[[ SUPPLIED DATA open ]]
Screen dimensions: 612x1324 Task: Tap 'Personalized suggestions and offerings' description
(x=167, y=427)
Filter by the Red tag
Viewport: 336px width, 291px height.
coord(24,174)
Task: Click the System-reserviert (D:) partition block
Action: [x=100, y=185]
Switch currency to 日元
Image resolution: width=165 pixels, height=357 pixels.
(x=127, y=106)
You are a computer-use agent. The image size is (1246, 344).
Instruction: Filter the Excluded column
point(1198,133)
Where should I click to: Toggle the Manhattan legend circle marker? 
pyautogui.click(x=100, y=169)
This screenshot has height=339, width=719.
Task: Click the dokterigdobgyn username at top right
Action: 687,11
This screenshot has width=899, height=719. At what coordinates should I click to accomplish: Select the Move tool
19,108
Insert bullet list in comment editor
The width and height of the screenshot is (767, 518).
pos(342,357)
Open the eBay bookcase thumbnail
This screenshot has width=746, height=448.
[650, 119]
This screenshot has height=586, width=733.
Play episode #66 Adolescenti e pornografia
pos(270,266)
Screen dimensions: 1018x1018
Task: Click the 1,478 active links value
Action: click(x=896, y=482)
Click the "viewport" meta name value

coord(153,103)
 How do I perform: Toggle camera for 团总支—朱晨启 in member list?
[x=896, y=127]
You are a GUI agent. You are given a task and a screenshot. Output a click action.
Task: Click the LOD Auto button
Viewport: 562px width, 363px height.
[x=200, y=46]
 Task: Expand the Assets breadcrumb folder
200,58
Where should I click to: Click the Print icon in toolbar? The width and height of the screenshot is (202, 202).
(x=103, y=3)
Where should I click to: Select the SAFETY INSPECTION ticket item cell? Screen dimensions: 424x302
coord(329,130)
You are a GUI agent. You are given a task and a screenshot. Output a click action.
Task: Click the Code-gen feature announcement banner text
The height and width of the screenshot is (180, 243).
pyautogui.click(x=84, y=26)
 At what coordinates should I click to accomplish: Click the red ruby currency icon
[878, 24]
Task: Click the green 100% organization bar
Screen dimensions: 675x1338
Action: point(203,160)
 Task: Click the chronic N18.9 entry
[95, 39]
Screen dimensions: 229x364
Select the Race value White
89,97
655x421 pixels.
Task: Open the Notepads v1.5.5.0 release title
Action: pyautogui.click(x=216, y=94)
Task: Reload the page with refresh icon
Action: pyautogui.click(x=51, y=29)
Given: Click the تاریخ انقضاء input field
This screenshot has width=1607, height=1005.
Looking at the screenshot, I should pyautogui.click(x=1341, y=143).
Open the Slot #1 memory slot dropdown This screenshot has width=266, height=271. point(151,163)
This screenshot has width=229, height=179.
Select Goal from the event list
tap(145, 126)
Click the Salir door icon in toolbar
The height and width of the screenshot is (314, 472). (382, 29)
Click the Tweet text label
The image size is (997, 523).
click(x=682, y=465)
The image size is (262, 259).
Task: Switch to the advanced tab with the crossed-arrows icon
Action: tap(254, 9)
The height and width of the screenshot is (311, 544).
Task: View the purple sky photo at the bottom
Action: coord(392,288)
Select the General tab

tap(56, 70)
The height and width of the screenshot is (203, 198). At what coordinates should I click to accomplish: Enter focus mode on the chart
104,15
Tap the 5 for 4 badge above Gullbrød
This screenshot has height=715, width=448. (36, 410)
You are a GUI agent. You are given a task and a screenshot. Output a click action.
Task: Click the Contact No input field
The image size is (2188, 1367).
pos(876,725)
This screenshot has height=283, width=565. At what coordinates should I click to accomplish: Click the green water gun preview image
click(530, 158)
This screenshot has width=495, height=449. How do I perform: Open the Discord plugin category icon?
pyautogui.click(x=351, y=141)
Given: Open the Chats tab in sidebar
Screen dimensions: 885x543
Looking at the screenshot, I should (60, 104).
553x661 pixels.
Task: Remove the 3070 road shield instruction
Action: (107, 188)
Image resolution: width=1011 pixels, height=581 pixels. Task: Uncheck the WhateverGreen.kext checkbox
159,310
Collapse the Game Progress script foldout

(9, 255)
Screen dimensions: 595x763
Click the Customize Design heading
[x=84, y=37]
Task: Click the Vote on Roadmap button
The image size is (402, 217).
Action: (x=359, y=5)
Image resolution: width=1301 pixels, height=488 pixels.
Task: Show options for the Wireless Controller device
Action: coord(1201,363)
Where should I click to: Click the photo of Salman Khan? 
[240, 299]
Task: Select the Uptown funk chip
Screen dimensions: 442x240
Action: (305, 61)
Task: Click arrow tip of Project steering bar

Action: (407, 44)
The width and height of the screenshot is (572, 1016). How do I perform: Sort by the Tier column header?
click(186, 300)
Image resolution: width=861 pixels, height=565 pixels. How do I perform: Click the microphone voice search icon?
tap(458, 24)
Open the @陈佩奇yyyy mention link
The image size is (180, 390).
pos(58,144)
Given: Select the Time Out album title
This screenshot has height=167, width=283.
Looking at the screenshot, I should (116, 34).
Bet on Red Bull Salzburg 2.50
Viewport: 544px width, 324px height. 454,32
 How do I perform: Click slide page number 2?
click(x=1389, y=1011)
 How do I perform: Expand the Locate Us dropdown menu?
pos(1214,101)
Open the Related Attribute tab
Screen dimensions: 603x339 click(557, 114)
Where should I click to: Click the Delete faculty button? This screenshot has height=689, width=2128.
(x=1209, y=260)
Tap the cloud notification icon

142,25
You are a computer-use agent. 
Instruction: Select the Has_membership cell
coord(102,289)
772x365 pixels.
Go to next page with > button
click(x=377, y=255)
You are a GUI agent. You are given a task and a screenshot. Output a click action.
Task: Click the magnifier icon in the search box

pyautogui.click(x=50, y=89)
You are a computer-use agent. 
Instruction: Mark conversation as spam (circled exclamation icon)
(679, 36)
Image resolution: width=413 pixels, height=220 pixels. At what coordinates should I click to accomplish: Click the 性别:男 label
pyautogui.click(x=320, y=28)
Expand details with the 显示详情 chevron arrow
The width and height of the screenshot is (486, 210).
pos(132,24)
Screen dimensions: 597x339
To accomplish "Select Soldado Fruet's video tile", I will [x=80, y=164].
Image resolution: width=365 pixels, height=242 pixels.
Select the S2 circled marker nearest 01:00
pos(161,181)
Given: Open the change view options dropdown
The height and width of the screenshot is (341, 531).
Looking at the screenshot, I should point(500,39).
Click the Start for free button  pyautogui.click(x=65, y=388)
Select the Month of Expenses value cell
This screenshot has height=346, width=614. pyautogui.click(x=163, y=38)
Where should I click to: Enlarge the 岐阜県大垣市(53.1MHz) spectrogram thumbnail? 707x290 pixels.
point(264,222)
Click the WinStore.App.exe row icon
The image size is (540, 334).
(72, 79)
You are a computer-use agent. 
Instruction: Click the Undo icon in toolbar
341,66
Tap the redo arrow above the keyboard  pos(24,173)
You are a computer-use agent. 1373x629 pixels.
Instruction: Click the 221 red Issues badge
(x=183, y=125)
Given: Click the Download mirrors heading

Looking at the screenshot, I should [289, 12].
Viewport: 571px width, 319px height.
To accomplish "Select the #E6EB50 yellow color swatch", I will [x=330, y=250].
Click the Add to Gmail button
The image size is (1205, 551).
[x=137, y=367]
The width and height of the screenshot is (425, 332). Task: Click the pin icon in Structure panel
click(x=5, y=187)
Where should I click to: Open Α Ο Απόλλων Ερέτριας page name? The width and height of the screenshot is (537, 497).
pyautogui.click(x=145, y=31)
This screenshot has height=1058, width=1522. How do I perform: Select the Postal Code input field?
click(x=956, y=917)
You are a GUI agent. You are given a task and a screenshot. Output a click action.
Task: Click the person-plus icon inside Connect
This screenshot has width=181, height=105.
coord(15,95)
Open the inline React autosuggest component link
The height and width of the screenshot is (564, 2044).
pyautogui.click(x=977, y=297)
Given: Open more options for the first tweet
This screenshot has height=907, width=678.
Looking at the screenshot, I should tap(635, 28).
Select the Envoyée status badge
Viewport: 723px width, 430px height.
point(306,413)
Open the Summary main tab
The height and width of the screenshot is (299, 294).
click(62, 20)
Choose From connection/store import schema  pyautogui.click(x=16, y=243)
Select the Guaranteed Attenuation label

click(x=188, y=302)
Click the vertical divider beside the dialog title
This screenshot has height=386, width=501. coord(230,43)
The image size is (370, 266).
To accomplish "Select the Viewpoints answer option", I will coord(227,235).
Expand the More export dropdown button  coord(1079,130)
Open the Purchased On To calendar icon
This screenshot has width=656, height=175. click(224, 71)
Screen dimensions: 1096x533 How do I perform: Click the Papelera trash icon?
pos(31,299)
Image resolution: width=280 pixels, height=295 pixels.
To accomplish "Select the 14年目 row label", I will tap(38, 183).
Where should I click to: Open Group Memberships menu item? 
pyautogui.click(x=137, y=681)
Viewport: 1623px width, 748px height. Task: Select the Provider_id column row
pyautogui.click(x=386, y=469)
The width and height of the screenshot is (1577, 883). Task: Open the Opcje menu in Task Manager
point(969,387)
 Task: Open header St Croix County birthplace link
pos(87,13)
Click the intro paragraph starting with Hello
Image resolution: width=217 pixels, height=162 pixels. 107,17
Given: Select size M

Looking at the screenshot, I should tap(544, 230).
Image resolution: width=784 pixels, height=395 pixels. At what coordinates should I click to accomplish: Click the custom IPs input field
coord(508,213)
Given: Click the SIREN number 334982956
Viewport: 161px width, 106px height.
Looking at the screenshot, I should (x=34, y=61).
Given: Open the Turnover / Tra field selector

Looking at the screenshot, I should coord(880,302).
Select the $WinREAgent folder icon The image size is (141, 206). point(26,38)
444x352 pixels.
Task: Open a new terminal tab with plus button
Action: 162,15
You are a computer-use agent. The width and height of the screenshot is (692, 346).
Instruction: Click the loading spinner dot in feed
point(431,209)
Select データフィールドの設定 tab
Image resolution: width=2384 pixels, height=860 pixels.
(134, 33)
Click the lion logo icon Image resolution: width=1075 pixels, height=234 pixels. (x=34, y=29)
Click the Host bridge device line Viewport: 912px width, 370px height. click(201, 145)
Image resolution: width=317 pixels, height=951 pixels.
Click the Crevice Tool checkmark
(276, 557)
[[ SUPPLIED DATA closed ]]
INSTRUCTIONS TO FOLLOW:
Filter the listing for the word "will" and copy each line that has it.

ANSWER AREA:
To accomplish "Select Soldado Fruet's video tile", I will [x=80, y=164].
To accomplish "Select the #E6EB50 yellow color swatch", I will [x=330, y=250].
To accomplish "Select the Viewpoints answer option", I will coord(227,235).
To accomplish "Select the 14年目 row label", I will tap(38, 183).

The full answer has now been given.